Late last week, Google donated £1m to the Internet Watch Foundation after it had previously only contributed tiny annual amounts to the organisation.
At the weekend, Google said in an official blog post that it had recently begun incorporating encrypted "fingerprints" of child sex abuse images into a cross-industry database. The company said it had "used 'hashing' technology to tag known child sexual abuse images" since 2008.
The system allows Google to spot duplicate images elsewhere on the net because they end up with a unique ID that it said can be detected by computers without "humans having to view them again".
But the Larry Page-run corporation wants third parties such as the IWF to continue to be the gatekeepers who prevent such content from being easily accessible online, which is why - with government pressure - Google has now spent more cash tackling the problem.
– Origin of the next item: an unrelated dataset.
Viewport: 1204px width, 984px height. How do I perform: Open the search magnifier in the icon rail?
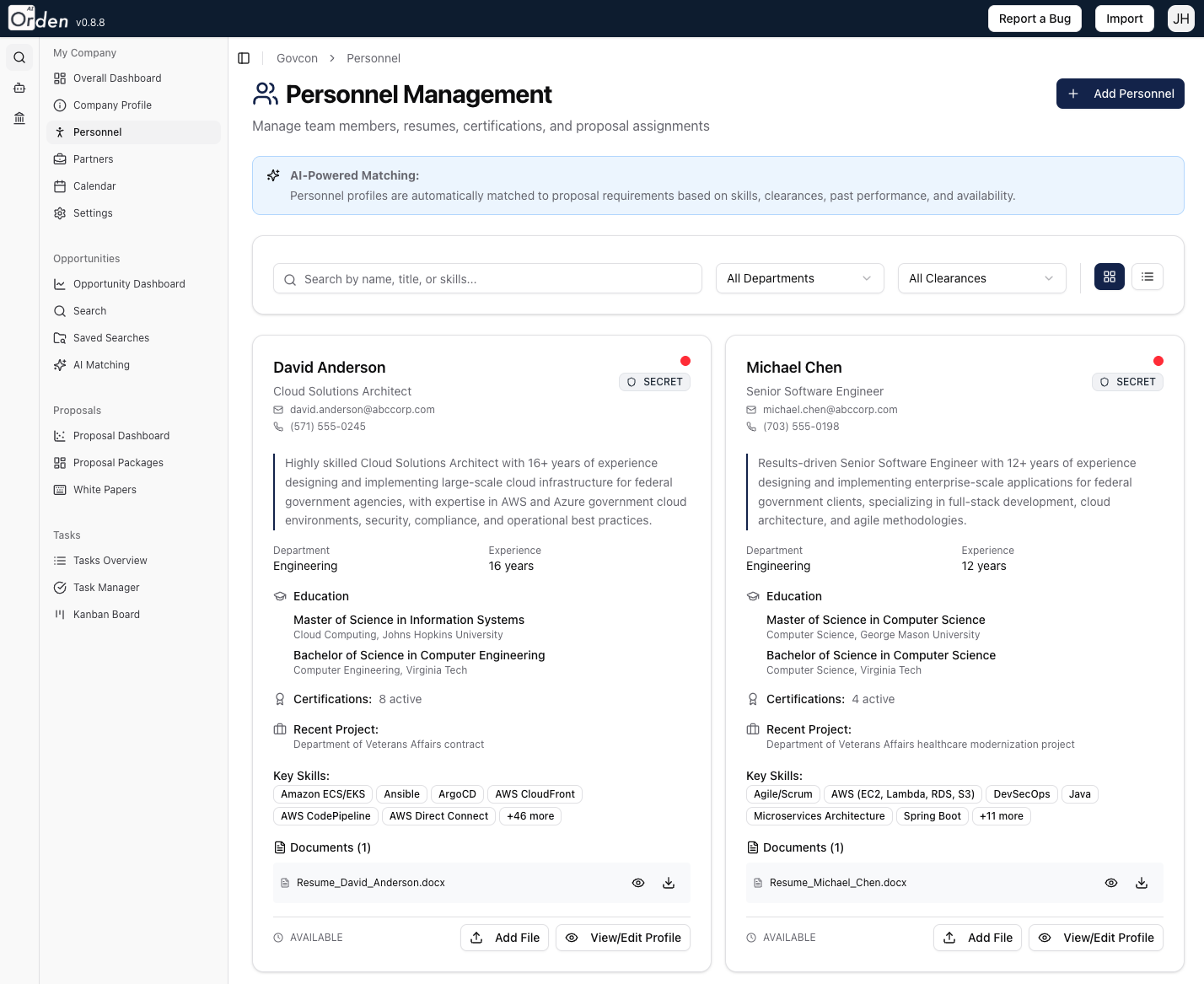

"We’re in the business of making information widely available, but there’s certain 'information' that should never be created or found," said Google Giving director Jacquelline Fuller. "We can do a lot to ensure it’s not available online - and that when people try to share this disgusting content they are caught and prosecuted."
Meanwhile, Britain's national telco BT has begun highlighting netizens' attempts to access websites that have been placed on a blacklist. Previously, BT's Cleanfeed tech - developed with the IWF - returned a 404 Error on dodgy sites its subscribers were trying to access.
Now the following message appears:
Access has been denied by your internet service provider because this page may contain indecent images of children as identified by the Internet Watch Foundation. If you think this page has been blocked in error please contact email@example.com.
BT told The Register that other ISPs, such as TalkTalk, can now use the Cleanfeed tech to help tackle child abuse images found online.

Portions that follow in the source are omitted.